Лобоцкий: У него же очень комфортное существование. Он человек, что называется, при боссе, делать особо ничего не нужно. Потому он так огорчается при любой попытке нарушить состояние покоя. Так что по-своему он действительно счастлив в своем ничегонеделании. И если у Обломова это ничегонеделание — философская позиция, то у Захара — просто образ жизни, унаследованный от предков.
культура: Ваша предыдущая большая работа — полковник Пикеринг в «Пигмалионе» Бернарда Шоу. На этом спектакле возникает ощущение, что Леонид Хейфец несколько сместил акценты и именно Ваш герой, а не профессор Хиггинс, становится подлинным вдохновителем перемен, произошедших с Элизой.

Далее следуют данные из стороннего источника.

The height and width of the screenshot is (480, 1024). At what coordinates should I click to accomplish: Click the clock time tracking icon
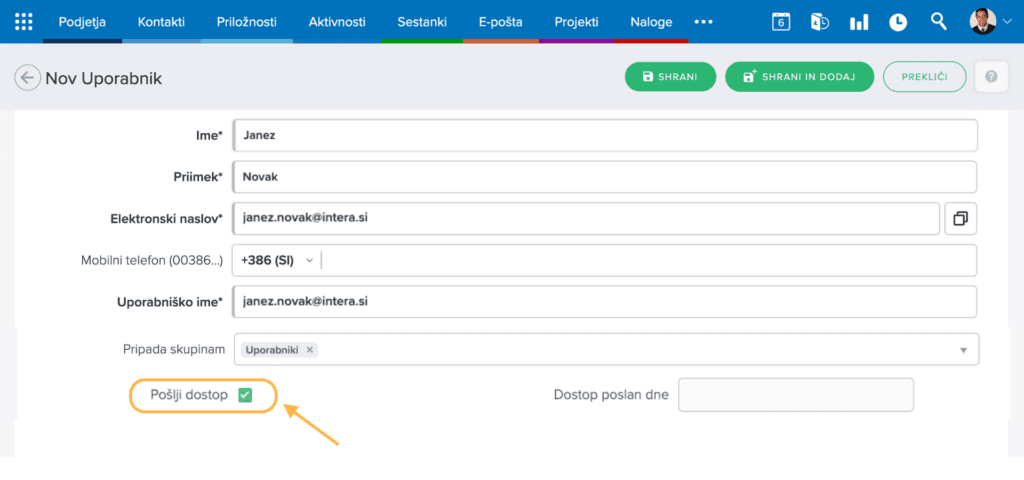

Лобоцкий: Это только так кажется. Да, Элиза говорила Пикерингу, что он относится к ней как к герцогине, а не как к цветочнице. Но говорит-то она это при Хиггинсе и для Хиггинса, а вовсе не для полковника. Она хочет опустить профессора поближе к плинтусу. В человеческих отношениях важно не что говорят, а что делают. А по отношению к Пикерингу Элиза не делает ничего. Только благодарит за науку. Шоу придумал очень странную историю. У него и Хиггинс никакой не Пигмалион, то есть не творец, одушевляющий бездуховное. Эта пара — господа в летах (одному 50, другому 60), которым скучно жить. Профессор идиотически предан своей идиотической специальности — фонетике. Полковнику, вышедшему в отставку, после бурной жизни в Индии просто нечем заняться в тихом Лондоне.
культура: Вы камня на камне не оставили от одной из самых красивых театральных историй.
Лобоцкий: Не писал Шоу красивую историю. Мы же хорошо ориентируемся не в его пьесе, а в мюзикле Лоу, созданном по его мотивам позже и подчиняющемся совсем иным жанровым законам. У нас сидит в мозгах «Моя прекрасная леди» с незабываемой Одри Хепбёрн. А в пьесе никакой любовной истории нет!
культура: Что ж, значит у вас получилось потеснить эту картинку в наших головах.
Лобоцкий: Хорошо, если так. Но задачи такой мы себе не ставили.
культура: Побочный эффект?
Лобоцкий: Ну, как в театре без него.
культура: В Вашем послужном списке не так много негодяев. Одним из самых отъявленных, как мне кажется, был Джон Джаспер в спектакле «Тайна Эдвина Друда», который Вы записывали для «Радио Культура». Кто для вас этот человек — природный мерзавец или несчастный, не справившийся с чувством, нахлынувшим на него. Может, он племянника и не убивал, есть ведь и такая версия не написанного Диккенсом финала романа?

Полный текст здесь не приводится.